2012-07-03
Dostęp do wpisu:
Publiczny
| ...początki... (czytano: 1083 razy)
Początek był trudny. Na początku roku wypożyczyłem bieżnię od znajomego by zacząć zmieniać siebie fizycznie, bo psychicznie zmiana już się dokonała. Nie było to jakieś postanowienie noworoczne, czy inny bezsensowny zakład, raczej podpowiedź rozumu na zmieniający sie stan zdrowia. Wszystko zaczęło się w październiku 2011r. Zaczalem ćwiczyć w domu, bo widziałem, że spodnie zaczynają potrzebować kolejnej przymiarki w pasie - niestety na rozmiar większy;). Po kilku miesiącach straciłem kilka ładnych kilogramów.

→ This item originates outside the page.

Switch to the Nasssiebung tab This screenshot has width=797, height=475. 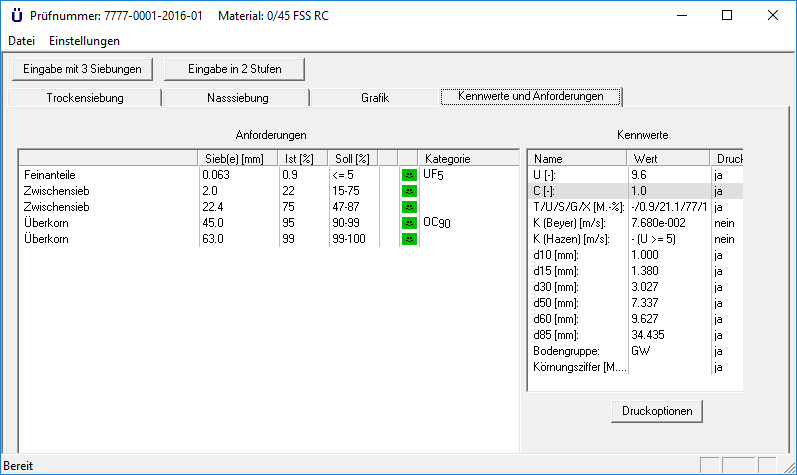[237, 98]
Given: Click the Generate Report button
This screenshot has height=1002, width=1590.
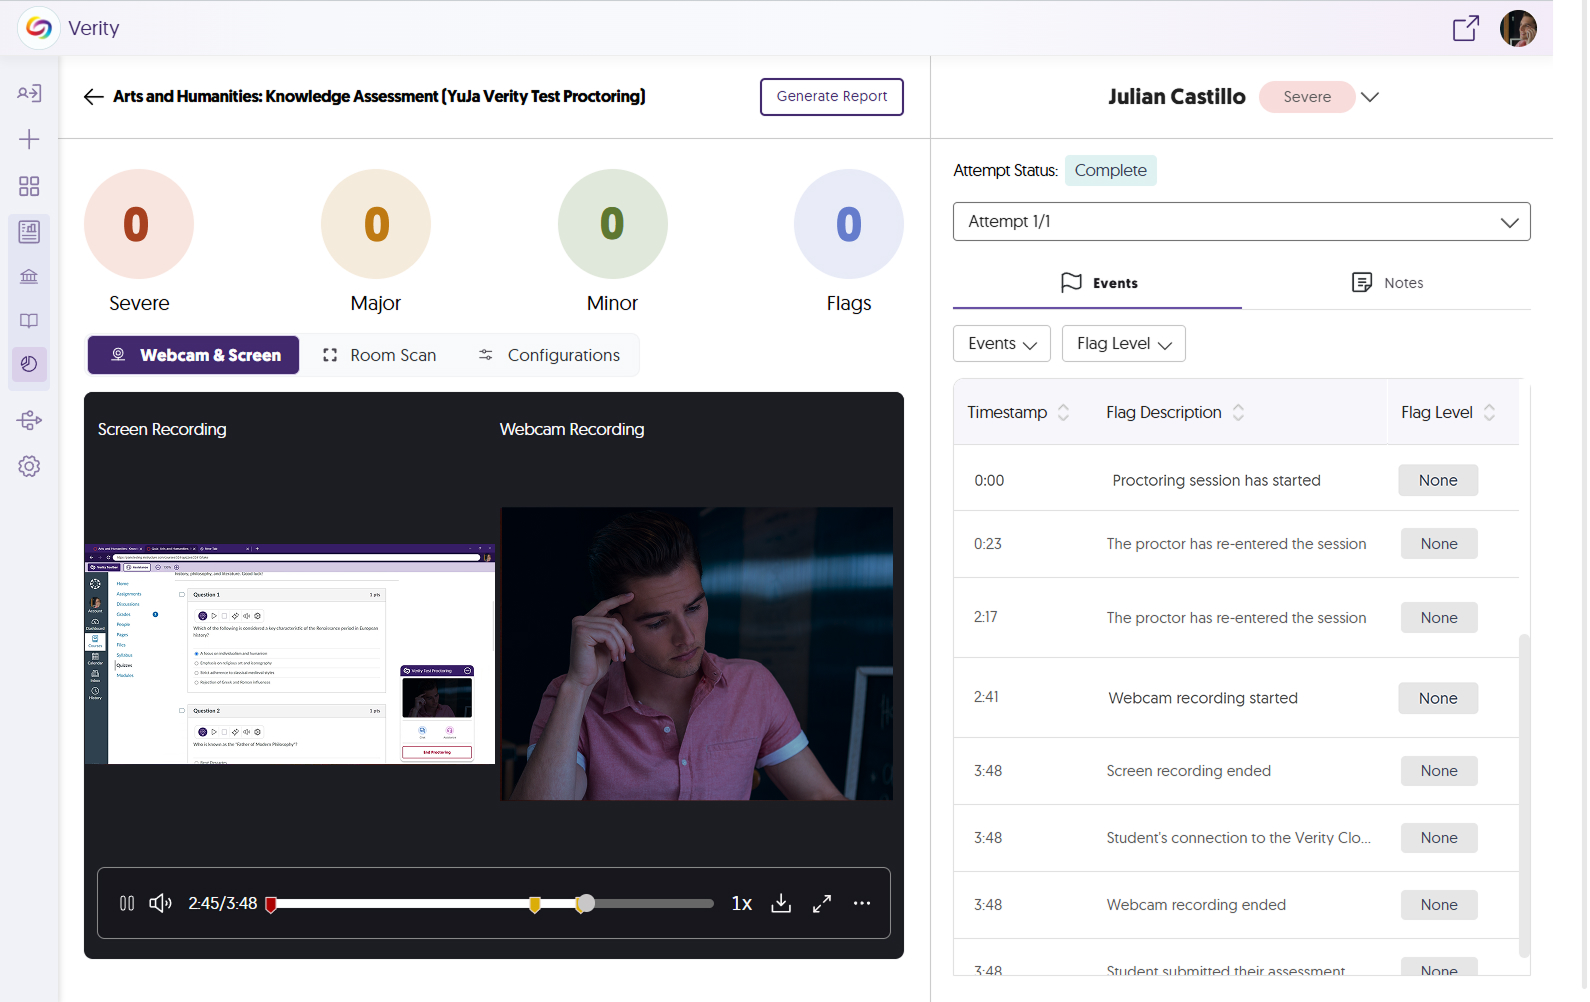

Po 6 miesiącach udało mi zrzucić ok 15kg z czego się do dzisiaj raduję. Bieganie pozwoliło mi utrzymać stałą wagę, ale i spowodowało iż zaczałem odczówać wiele więcej radości z samego ruchu. Nim zaczałem biegać, chodziłem na basen, poniewaz miałem problemy z kolanami - bolały. Bałem się dlatego zaczynać.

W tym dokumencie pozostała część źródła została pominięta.